1. Setup a ServiceAccount as per [BigQuery docs](https://cloud.google.com/iam/docs/creating-managing-service-accounts#iam-service-accounts-create-console)
| `credential.project_id` | Required if GOOGLE_APPLICATION_CREDENTIALS enviroment variable is not set | | See this [example recipe](https://github.com/datahub-project/datahub/blob/9bdc9af7b90c6a97194eceb898543360b4eb105c/metadata-ingestion/examples/recipes/bigquery_to_datahub.yml#L8) for details |
| `credential.private_key_id` | Required if GOOGLE_APPLICATION_CREDENTIALS enviroment variable is not set | | See this [example recipe](https://github.com/datahub-project/datahub/blob/9bdc9af7b90c6a97194eceb898543360b4eb105c/metadata-ingestion/examples/recipes/bigquery_to_datahub.yml#L8) for details |
| `credential.private_key` | Required if GOOGLE_APPLICATION_CREDENTIALS enviroment variable is not set | | See this [example recipe](https://github.com/datahub-project/datahub/blob/9bdc9af7b90c6a97194eceb898543360b4eb105c/metadata-ingestion/examples/recipes/bigquery_to_datahub.yml#L8) for details |
| `credential.client_email` | Required if GOOGLE_APPLICATION_CREDENTIALS enviroment variable is not set | | See this [example recipe](https://github.com/datahub-project/datahub/blob/9bdc9af7b90c6a97194eceb898543360b4eb105c/metadata-ingestion/examples/recipes/bigquery_to_datahub.yml#L8) for details |
| `credential.client_id` | Required if GOOGLE_APPLICATION_CREDENTIALS enviroment variable is not set | | See this [example recipe](https://github.com/datahub-project/datahub/blob/9bdc9af7b90c6a97194eceb898543360b4eb105c/metadata-ingestion/examples/recipes/bigquery_to_datahub.yml#L8) for details |
| `schema_pattern.ignoreCase` | | `True` | Whether to ignore case sensitivity during pattern matching. |
| `view_pattern.allow` | | | List of regex patterns for views to include in ingestion. |
| `view_pattern.deny` | | | List of regex patterns for views to exclude from ingestion. |
| `view_pattern.ignoreCase` | | `True` | Whether to ignore case sensitivity during pattern matching. |
| `include_tables` | | `True` | Whether tables should be ingested. |
| `include_views` | | `True` | Whether views should be ingested. |
| `include_table_lineage` | | `True` | Whether table level lineage should be ingested and processed. |
| `max_query_duration` | | `15` | A time buffer in minutes to adjust start_time and end_time while querying Bigquery audit logs. |
| `start_time` | | Start of last full day in UTC (or hour, depending on `bucket_duration`) | Earliest time of lineage data to consider. |
| `end_time` | | End of last full day in UTC (or hour, depending on `bucket_duration`) | Latest time of lineage data to consider. |
| `extra_client_options` | | | Additional options to pass to `google.cloud.logging_v2.client.Client`. |
| `use_exported_bigquery_audit_metadata` | | `False` | When configured, use `BigQueryAuditMetadata` in `bigquery_audit_metadata_datasets` to compute lineage information. |
| `use_date_sharded_audit_log_tables` | | `False` | Whether to read date sharded tables or time partitioned tables when extracting lineage from exported audit logs. |
| `bigquery_audit_metadata_datasets` | | None | A list of datasets that contain a table named `cloudaudit_googleapis_com_data_access` which contain BigQuery audit logs, specifically, those containing `BigQueryAuditMetadata`. It is recommended that the project of the dataset is also specified, for example, `projectA.datasetB`. |
| `domain.domain_key.allow` | | | List of regex patterns for tables/BigQuery dataset to set domain_key domain key (domain_key can be any string like `sales`. There can be multiple domain key specified. |
| `domain.domain_key.deny` | | | List of regex patterns for tables/BigQuery dataset to not assign domain_key.

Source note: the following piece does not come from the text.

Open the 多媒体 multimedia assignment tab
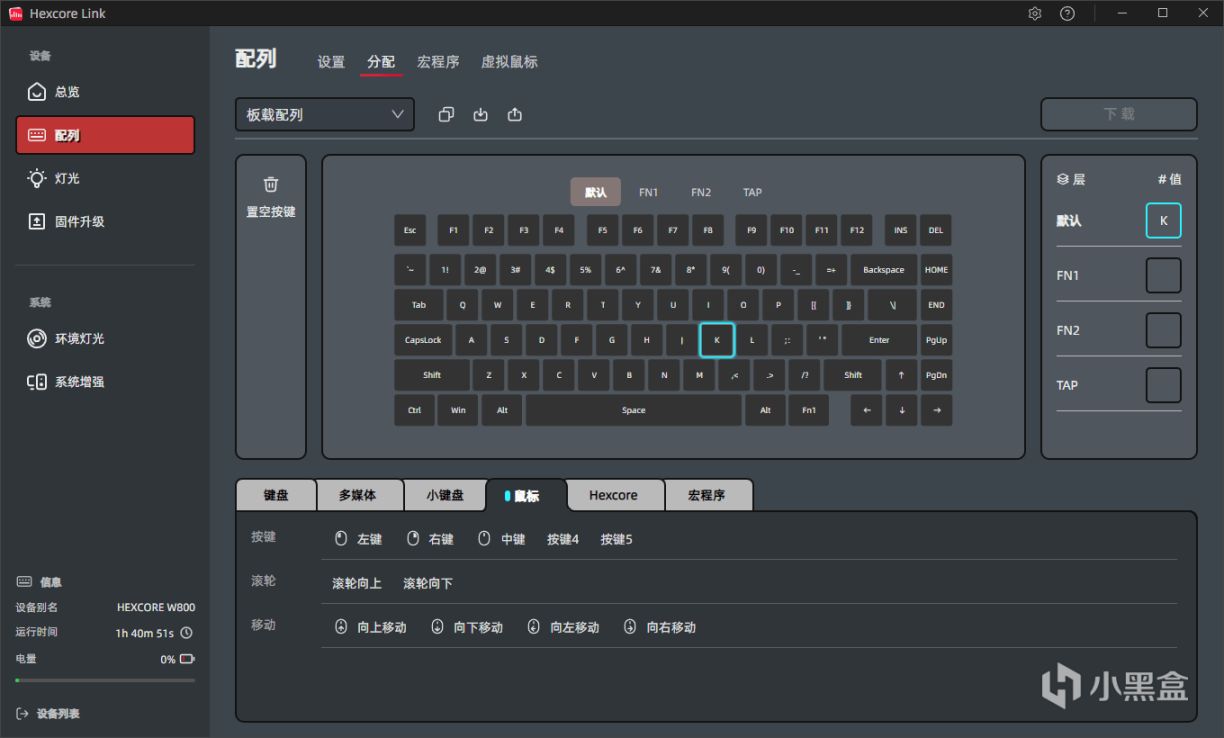 coord(360,494)
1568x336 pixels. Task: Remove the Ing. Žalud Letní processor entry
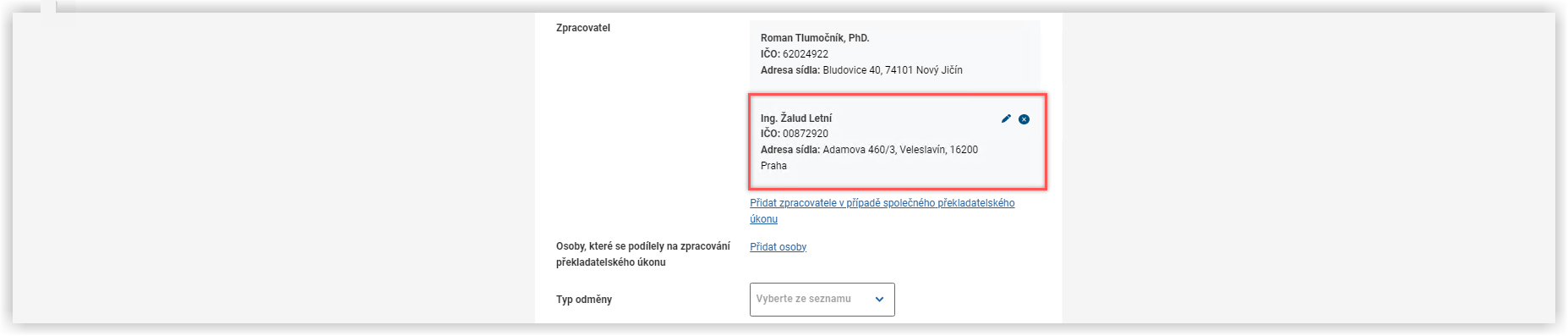(x=1024, y=119)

There can be multiple domain key specified. |
| `lineage_client_project_id` | | None | The project to use when creating the BigQuery Client. If left empty, the required `project_id` will be used. This is helpful in case the default project_id is not used for querying. |
| `use_v2_audit_metadata` | | `False` | Whether to use `BigQuery audit logs` to get the lineage or not |
When `use_exported_bigquery_audit_metadata` is set to `true`, lineage information will be computed using exported bigquery logs. On how to setup exported bigquery audit logs, refer to the following [docs](https://cloud.google.com/bigquery/docs/reference/auditlogs#defining_a_bigquery_log_sink_using_gcloud) on BigQuery audit logs. Note that only protoPayloads with "type.googleapis.com/google.cloud.audit.BigQueryAuditMetadata" are supported by the current ingestion version. The `bigquery_audit_metadata_datasets` parameter will be used only if `use_exported_bigquery_audit_metadat` is set to `true`.
Note: the `bigquery_audit_metadata_datasets` parameter receives a list of datasets, in the format $PROJECT.$DATASET. This way queries from a multiple number of projects can be used to compute lineage information.
Note: Since bigquery source also supports dataset level lineage, the auth client will require additional permissions to be able to access the google audit logs. Refer the permissions section in bigquery-usage section below which also accesses the audit logs.
Profiling can profile normal/partitioned and sharded tables as well but due to performance reasons, we only profile the latest partition for Partitioned tables and the latest shard for sharded tables.
If limit/offset parameter is set or partitioning partitioned or sharded table Great Expectation (the profiling framework we use) needs to create temporary
views. By default these views are created in the schema where the profiled table is but you can control to create all these
tables into a predefined schema by setting `profiling.bigquery_temp_table_schema` property.
1. This source only does usage statistics. To get the tables, views, and schemas in your BigQuery project, use the `bigquery` source described above.
2. Depending on the compliance policies setup for the bigquery instance, sometimes logging.read permission is not sufficient. In that case, use either admin or private log viewer permission.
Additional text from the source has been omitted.